无论如何,这应该需要两个输入,将一个减半,另一个加倍,然后打印它们。它不应该正常工作,因为输入数据是字符,但输出仍然令人困惑:
[poise] [/home/a/a_mccr/terminal] > ./assignment2
Please enter a four-digit number, negative or positive
1234
The number you entered is
Half the entered value is
ÞH
Double the entered value is
x# ÞH
Segmentation fault
它不会打印出我的输入(即 1234),然后每次输出都是 PH,然后是 X# PH。所有这些都表明输入没有被存储,但我不明白为什么。另外,我在程序结束时遇到了一个神秘的分段错误...救命!这是代码:
segment .data ;to compile use: nasm -f elf assignment2.asm
; ld -o assignment2 assignment2.o
msg1 db 'Please enter a four-digit number, negative or positive', 0xA
len1 equ $-msg1 ;length of 1st message
msg2 db 'The number you entered is', 0xA
len2 equ $-msg2 ;length of 2nd message
msg3 db 'Half the entered value is', 0xA
len3 equ $-msg3 ;length of 3rd message
msg4 db 'Double the entered value is', 0xA
len4 equ $-msg4 ;length of 4th message
segment .bss
input2 resb 3 ;reserve 5 bytes for the entered number
input resb 3 ;reserve 5 bytes for the entered number
segment .text
global _start
_start:
mov eax, 4 ;select kernel call 4, the write function
mov ebx, 1 ;use the default output device (print in terminal)
mov ecx, msg1 ;set the pointer to msg
mov edx, len1 ;set the length to len
int 0x80 ;call write function
mov eax, 3 ;select the kernel read function
mov ebx, 0 ;use the default input device (user txt input)

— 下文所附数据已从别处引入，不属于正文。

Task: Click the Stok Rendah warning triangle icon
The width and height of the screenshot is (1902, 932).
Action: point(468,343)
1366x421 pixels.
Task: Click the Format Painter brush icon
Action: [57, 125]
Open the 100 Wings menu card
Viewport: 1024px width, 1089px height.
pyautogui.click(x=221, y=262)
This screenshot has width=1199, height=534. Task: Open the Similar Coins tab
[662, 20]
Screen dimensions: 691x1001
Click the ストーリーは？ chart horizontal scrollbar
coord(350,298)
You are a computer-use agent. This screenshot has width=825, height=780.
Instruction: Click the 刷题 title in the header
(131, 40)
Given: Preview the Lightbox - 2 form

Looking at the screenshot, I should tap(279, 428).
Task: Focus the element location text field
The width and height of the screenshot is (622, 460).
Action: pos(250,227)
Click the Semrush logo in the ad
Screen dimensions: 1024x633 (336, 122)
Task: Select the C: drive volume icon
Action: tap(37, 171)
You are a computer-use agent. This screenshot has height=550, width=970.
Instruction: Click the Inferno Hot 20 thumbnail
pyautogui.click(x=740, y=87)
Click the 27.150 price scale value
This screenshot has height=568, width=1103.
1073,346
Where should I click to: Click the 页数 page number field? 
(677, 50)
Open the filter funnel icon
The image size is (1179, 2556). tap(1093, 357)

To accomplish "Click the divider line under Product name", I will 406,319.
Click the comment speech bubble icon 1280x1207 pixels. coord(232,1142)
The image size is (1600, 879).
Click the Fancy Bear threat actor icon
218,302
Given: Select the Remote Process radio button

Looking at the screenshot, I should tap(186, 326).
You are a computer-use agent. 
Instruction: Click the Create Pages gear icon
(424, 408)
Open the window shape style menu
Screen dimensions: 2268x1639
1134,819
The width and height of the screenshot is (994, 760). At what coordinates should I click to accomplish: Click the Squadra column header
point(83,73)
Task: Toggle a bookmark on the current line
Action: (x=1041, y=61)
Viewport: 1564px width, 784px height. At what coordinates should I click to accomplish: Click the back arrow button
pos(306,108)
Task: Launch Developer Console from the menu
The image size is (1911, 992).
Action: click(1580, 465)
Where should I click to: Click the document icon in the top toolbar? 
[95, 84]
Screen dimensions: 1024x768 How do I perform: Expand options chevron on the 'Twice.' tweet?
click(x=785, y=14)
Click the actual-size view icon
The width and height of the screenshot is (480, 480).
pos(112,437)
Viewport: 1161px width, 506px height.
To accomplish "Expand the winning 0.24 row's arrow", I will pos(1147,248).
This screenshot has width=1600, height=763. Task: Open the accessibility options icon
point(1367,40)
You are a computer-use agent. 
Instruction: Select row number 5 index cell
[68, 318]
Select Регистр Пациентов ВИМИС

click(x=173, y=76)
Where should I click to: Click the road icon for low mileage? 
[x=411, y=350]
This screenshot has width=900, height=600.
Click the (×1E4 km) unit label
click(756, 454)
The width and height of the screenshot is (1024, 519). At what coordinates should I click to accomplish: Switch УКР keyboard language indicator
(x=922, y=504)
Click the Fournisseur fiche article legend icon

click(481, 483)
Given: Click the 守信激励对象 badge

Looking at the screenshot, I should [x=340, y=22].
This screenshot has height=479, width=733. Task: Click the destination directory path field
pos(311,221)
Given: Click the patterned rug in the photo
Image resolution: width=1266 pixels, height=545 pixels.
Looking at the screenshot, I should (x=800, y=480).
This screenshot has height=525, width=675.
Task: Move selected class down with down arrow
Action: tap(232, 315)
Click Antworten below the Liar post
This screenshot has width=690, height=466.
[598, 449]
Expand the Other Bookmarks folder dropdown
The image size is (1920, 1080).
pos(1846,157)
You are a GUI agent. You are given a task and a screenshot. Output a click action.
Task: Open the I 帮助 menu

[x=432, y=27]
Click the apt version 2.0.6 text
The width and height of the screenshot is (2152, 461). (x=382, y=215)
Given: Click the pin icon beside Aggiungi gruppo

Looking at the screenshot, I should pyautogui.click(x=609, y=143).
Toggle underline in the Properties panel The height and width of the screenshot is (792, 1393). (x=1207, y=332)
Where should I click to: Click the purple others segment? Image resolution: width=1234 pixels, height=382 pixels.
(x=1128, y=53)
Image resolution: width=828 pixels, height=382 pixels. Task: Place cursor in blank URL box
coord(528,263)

mov ecx, input ;pointer to input variable
int 0x80 ;invoke kernel read function
mov eax, 4 ;select kernel call 4, the write function
mov ebx, 1 ;use the default output device (print in terminal)
mov ecx, msg2 ;set the pointer to msg2
mov edx, len2 ;set the length to len2
int 0x80 ;call write function
mov eax, 4 ;select kernel call 4, the write function
mov ebx, 1 ;use the default output device (print in terminal)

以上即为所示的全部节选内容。